December 29, 2019

378 words 2 mins read

Elliptic curves to the rescue: tackling availability and attack potential in DNSSEC

Elliptic curves to the rescue: tackling availability and attack potential in DNSSEC

Over the past decade, we have seen the gradual rollout of DNSSEC across the name space, with adoption growing slowly but steadily. While DNSSEC was introduced to s …

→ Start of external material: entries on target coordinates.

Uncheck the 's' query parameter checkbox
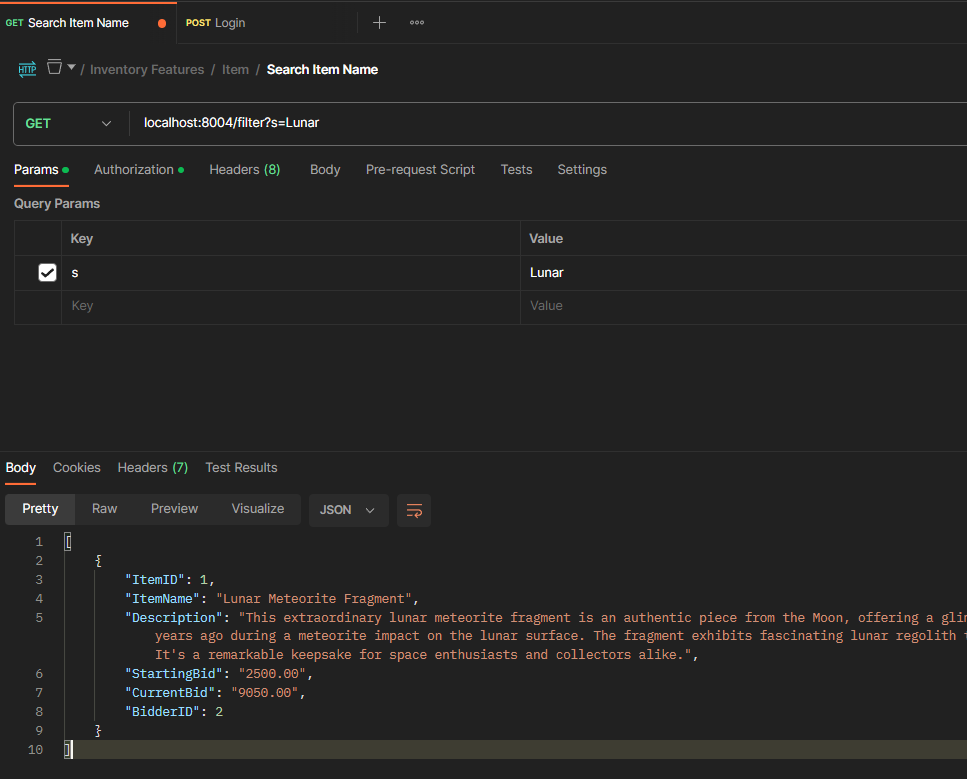The image size is (967, 779). coord(47,272)
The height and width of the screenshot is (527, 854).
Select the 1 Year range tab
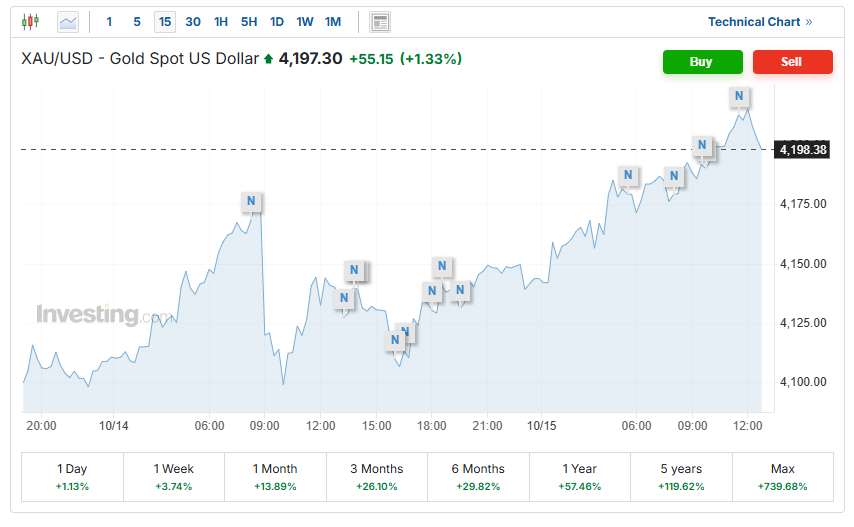[x=580, y=476]
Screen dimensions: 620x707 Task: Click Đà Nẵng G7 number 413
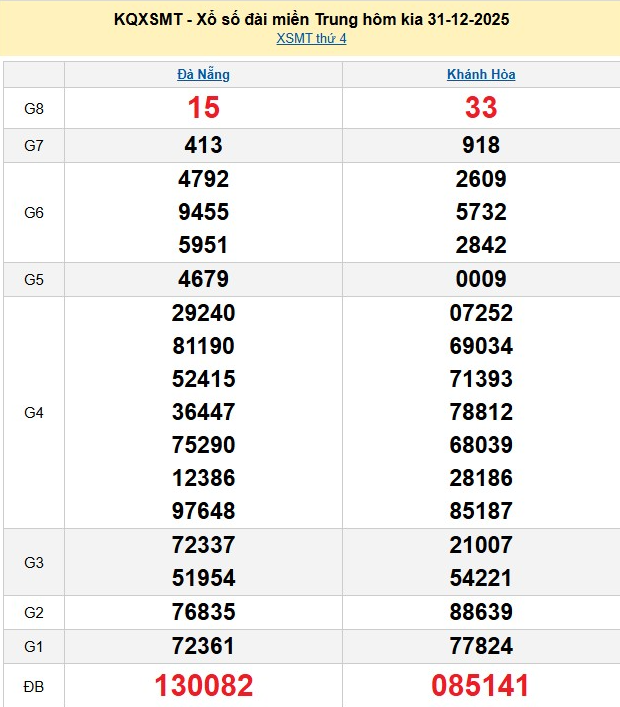[203, 145]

Talk Title Elliptic curves to the rescue: tackling availability and attack potential in DNSSEC
Speakers Roland van Rijswijk-Deij (SURFnet)
Conference NANOG67
Conf Tag
Location Chicago, Illinois
Date Jun 13 2016 - Jun 15 2016
URL Talk Page
Slides [Talk Slides](https://archive.nanog.org/sites/default/files/Roland_Elliptic Curves.pdf)
Video Talk Video

Over the past decade, we have seen the gradual rollout of DNSSEC across the name space, with adoption growing slowly but steadily. While DNSSEC was introduced to solve security problems in the DNS, it is not without its own problems. In particular, it suffers from two big problems: 1) Use of DNSSEC can lead to fragmentation of DNS responses, which impacts the availability of signed domains due to resolvers being unable to receive fragmented responses and 2) DNSSEC can be abused to create potent denial-of-service attacks based on amplification. Arguably, the choice of the RSA cryptosystem as default algorithm for DNSSEC is the root cause of these problems. RSA signatures need to be large to be cryptographically strong. Given that DNS responses can contain multiple signatures, this has a major impact on the size of these responses. Using elliptic curve cryptography, we can solve both problems with DNSSEC, because ECC offers much better cryptographic strength with far smaller keys and signatures. But using ECC will introduce one new problem: signature validation - the most commonly performed operation in DNSSEC - can be up to two orders of magnitude slower than with RSA. Thus, we run the risk of pushing workload to the edges of the network by introducing ECC in DNSSEC. This talk discusses solid research results that show 1) the benefits of using ECC in terms of solving open issues in DNSSEC, and 2) that the potential new problem of CPU use for signature validation on resolvers is not prohibitive, to such an extent that even if DNSSEC becomes universally deployed, the signature validations a resolver would need to perform can easily be handled on a single modern CPU core. Based on these results, we call for an overhaul of DNSSEC where operators move away from using RSA to using elliptic curve-based signature schemes.